Dataset items:
====================
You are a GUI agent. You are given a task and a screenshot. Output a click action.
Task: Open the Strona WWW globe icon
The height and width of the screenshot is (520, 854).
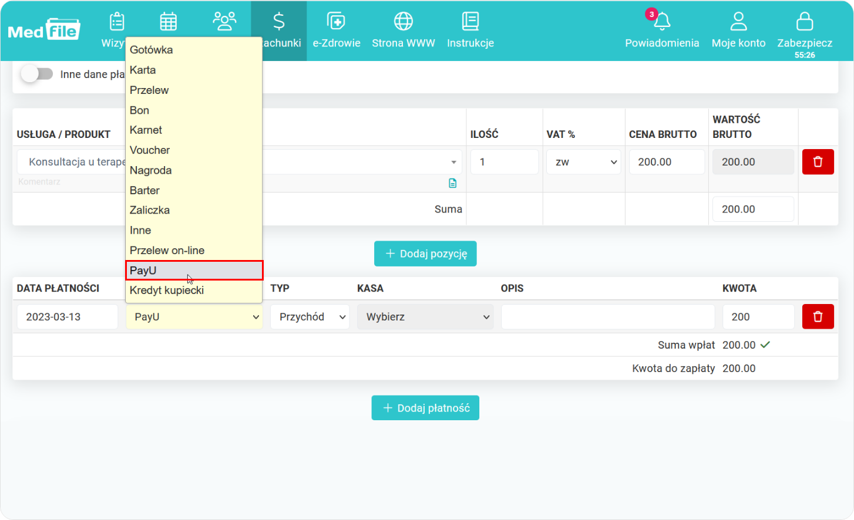pyautogui.click(x=403, y=22)
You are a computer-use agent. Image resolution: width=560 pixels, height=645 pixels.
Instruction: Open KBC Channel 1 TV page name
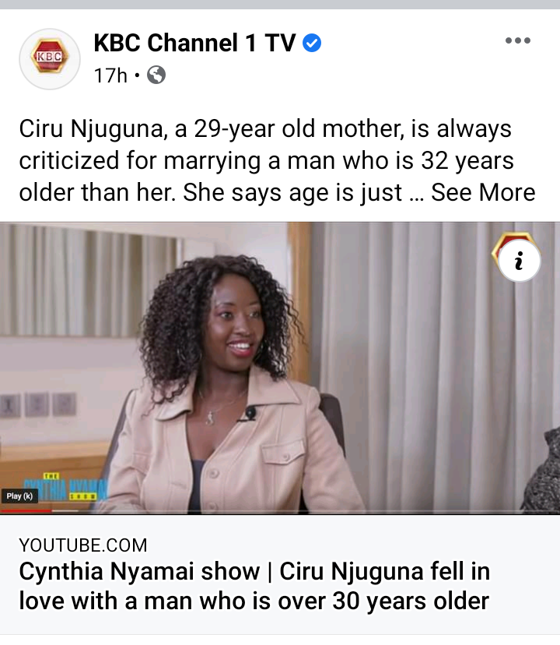point(194,43)
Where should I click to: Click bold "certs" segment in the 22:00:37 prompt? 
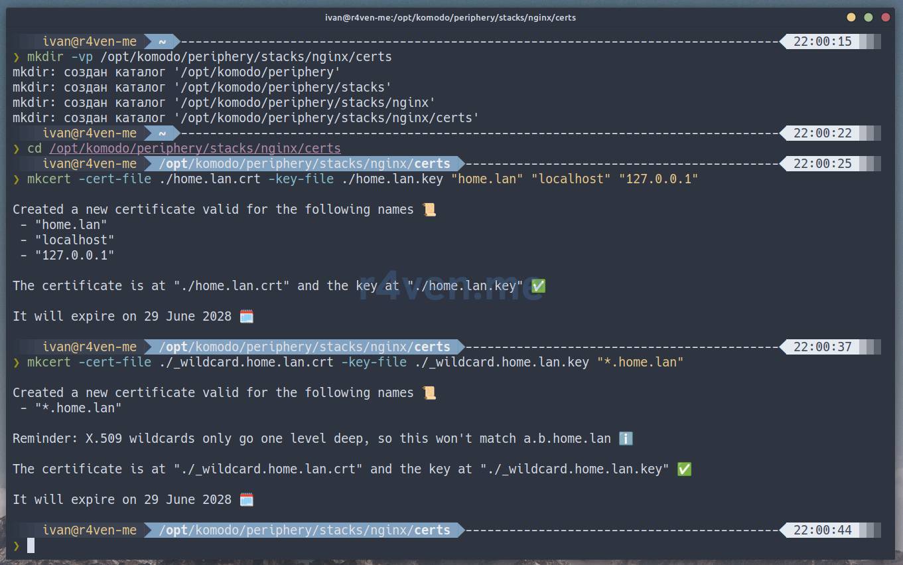point(432,347)

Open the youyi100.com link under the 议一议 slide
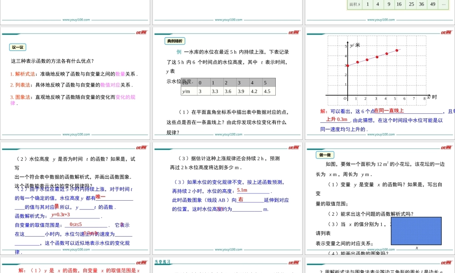coord(76,135)
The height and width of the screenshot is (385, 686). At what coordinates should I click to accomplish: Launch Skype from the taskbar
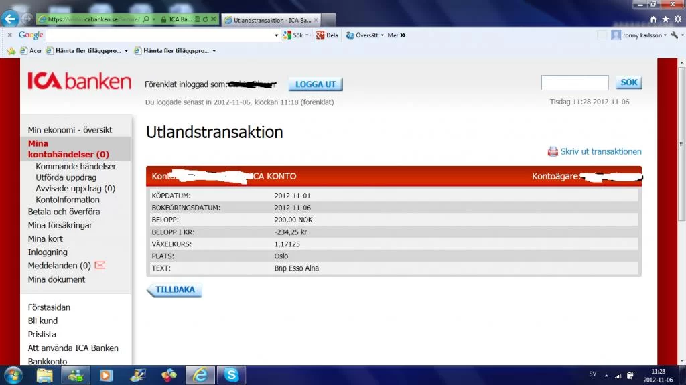click(231, 375)
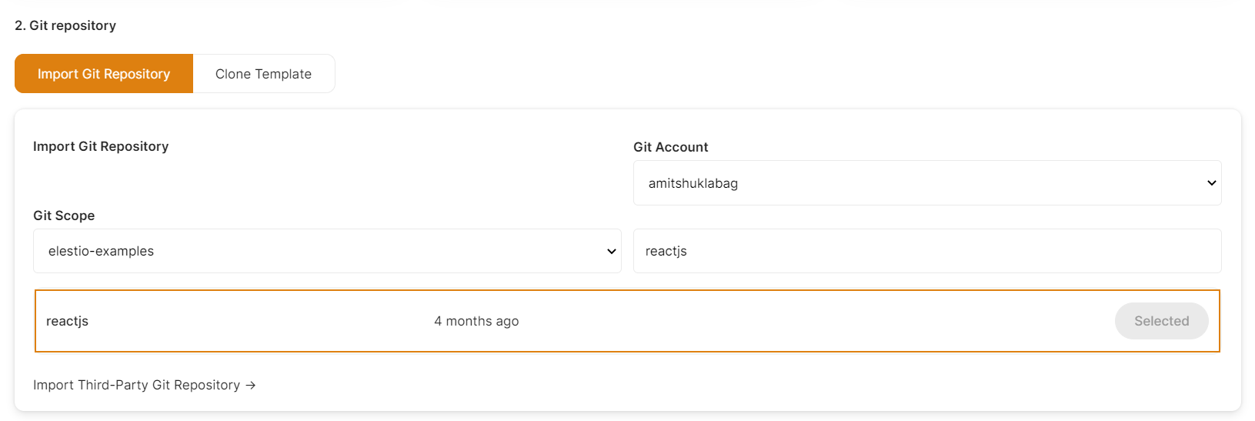Open the Git Scope dropdown showing elestio-examples
Viewport: 1255px width, 421px height.
coord(326,251)
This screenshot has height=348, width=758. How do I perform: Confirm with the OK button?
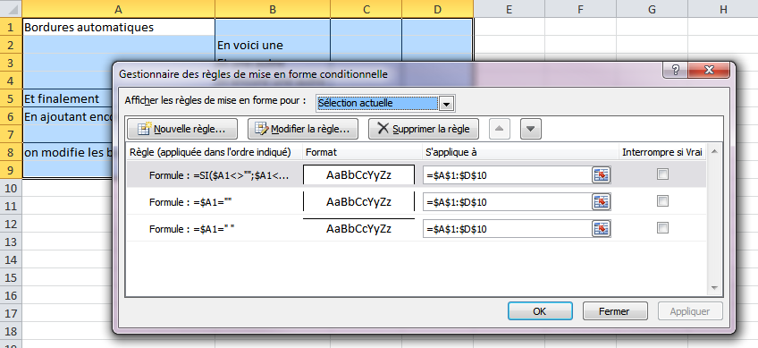(540, 311)
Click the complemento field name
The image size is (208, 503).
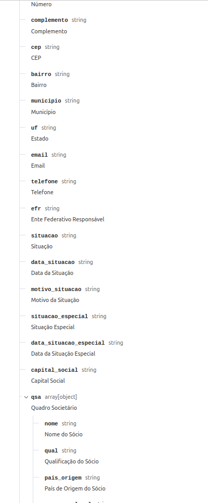[x=49, y=20]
====================
# ASSIGNED TASK
Copy out only the lines beginning at the line with "This screenshot has" and ending at the last line of the entries. Keep them exact; drop pictures.

# OUTPUT BELOW
This screenshot has height=348, width=758. How do I perform: Confirm with the OK button?
(540, 311)
Click the complemento field name
The image size is (208, 503).
[x=49, y=20]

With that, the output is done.